Het hof is van oordeel dat als een gerechtsdeurwaarder een schuldenaar sommeert om binnen drie dagen een groot geldbedrag op zijn kantoorrekening over te maken, enige vorm van marginale toetsing dient plaats te vinden. Deze verplichting geldt ook voor de incassopraktijk van een gerechtsdeurwaarder. In dit geval heeft de gerechtsdeurwaarder in voldoende mate aan deze verplichting voldaan. Uit de door de gerechtsdeurwaarder in hoger beroep overgelegde stukken blijkt dat een medewerker van de gerechtsdeurwaarder op 21 december 2021 contact heeft gezocht met een medewerker van de incasso-intermediair van de opdrachtgeefster van de gerechtsdeurwaarder, bij wie navraag is gedaan naar de grondslag van de vordering. Meer specifiek is gevraagd waarom klagers aansprakelijk zouden zijn voor de vordering op Tradeconsult SA. Op 27 december 2021 heeft de medewerker hierover telefonisch uitleg gekregen. Na deze uitleg heeft de gerechtsdeurwaarder de opdracht aanvaard en is hij tot betekening van de brieven overgegaan. Naar het oordeel van het hof kan ook niet worden gezegd dat de uitgevoerde marginale toets ertoe had moeten leiden dat de gerechtsdeurwaarder zijn ministerie weigerde. Anders dan de kamer acht het hof klachtonderdeel b. dus ongegrond, wat de marginale toetsing betreft. Over de hoogte van het sommatiebedrag is het hof, net als de kamer, van oordeel dat de hoogte van de vordering in de brief van 27 december 2021 is beschreven en dat het niet aan de gerechtsdeurwaarder was om daarop inhoudelijk in te gaan.

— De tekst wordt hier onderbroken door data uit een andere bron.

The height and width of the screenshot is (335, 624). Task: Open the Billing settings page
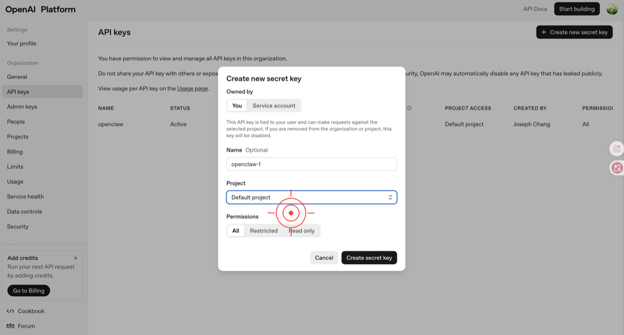(15, 152)
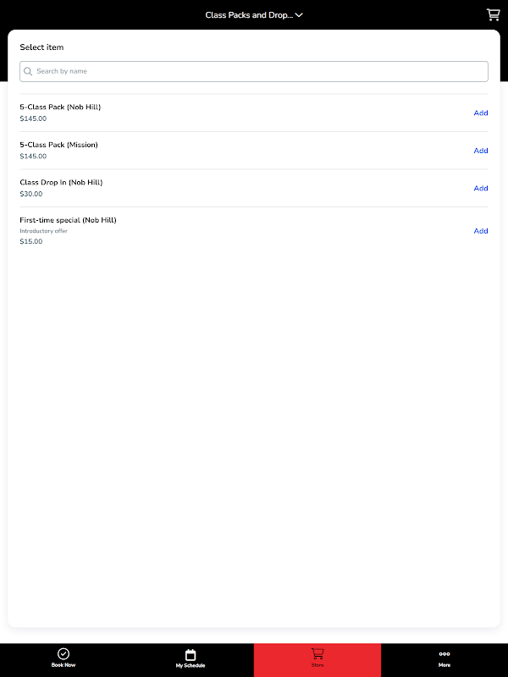Click the $30.00 price label
Viewport: 508px width, 677px height.
tap(31, 194)
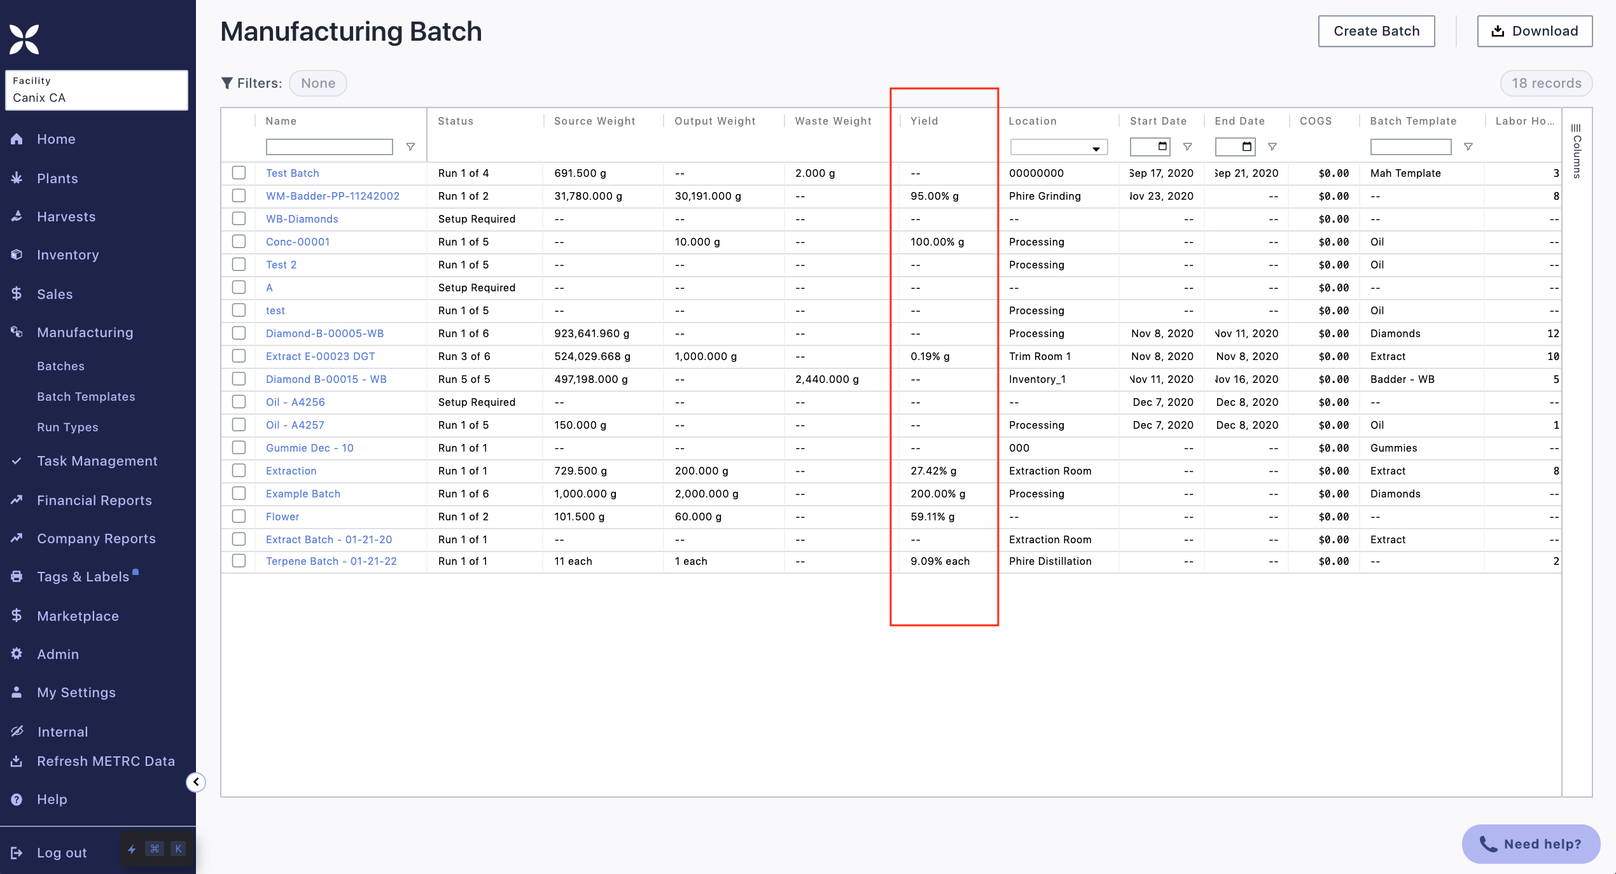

Klachtonderdeel c: veertiendagenbrief
5.5.
Net als de kamer is het hof van oordeel dat het niet aan de gerechtsdeurwaarder was om te controleren of incassokosten waren verschuldigd en of aan klagers sub 4 en 5 veertiendagenbrieven zouden moeten worden gestuurd. De gerechtsdeurwaarder was immers slechts belast was met de betekening van de brieven en niet met de executie van de vordering. Voor de toewijsbaarheid van incassokosten ten laste van niet-natuurlijke personen (klagers sub 1, 2 en 3) is bovendien hoe dan ook niet vereist dat een veertiendagenbrief is gestuurd. Ook klachtonderdeel c. is daarom ongegrond.

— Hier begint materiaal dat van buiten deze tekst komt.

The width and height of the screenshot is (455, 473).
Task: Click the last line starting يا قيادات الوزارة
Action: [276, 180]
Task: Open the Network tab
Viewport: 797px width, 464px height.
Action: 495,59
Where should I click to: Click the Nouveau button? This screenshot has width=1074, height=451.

Klachtonderdeel d: niet-reageren op e-mails gemachtigde klagers
5.6.
Ook voor dit klachtonderdeel sluit het hof zich aan bij het oordeel van de kamer. Op grond van vaste rechtspraak mag van een gerechtsdeurwaarder worden verwacht dat hij binnen een termijn van ongeveer twee weken brieven en e-mails beantwoordt over een dossier dat bij hem in behandeling is. Vast is komen te staan dat de gerechtsdeurwaarder niet op de e-mail van 10 januari 2022 van de gemachtigde van klagers heeft gereageerd. Gezien het feit dat de brief van 10 januari 2022 was gericht aan S&B Mondial B.V. en slechts via de c.c. aan de gerechtsdeurwaarder is gestuurd, is het hof met de kamer van oordeel dat de gerechtsdeurwaarder niet heeft hoeven begrijpen dat de gemachtigde van klagers van hem een antwoord verwachtte op de e-mail. Ook klachtonderdeel d. is daarom ongegrond.
Conclusie
5.7.
Het hof is dus, anders dan de kamer, van oordeel is dat de klacht tegen de gerechtsdeurwaarder op alle onderdelen ongegrond is. Het hof zal de beslissing van de kamer daarom vernietigen en de klacht alsnog in al zijn onderdelen ongegrond verklaren.

6.Beslissing

Het hof:
- vernietigt de bestreden beslissing;
en, opnieuw beslissende:
- verklaart de klacht in al zijn onderdelen ongegrond.
Deze beslissing is gegeven door mrs. J.C.W. Rang, L.J. Saarloos en A.W. Jongbloed en in het openbaar uitgesproken op 27 augustus 2024 door de rolraadsheer.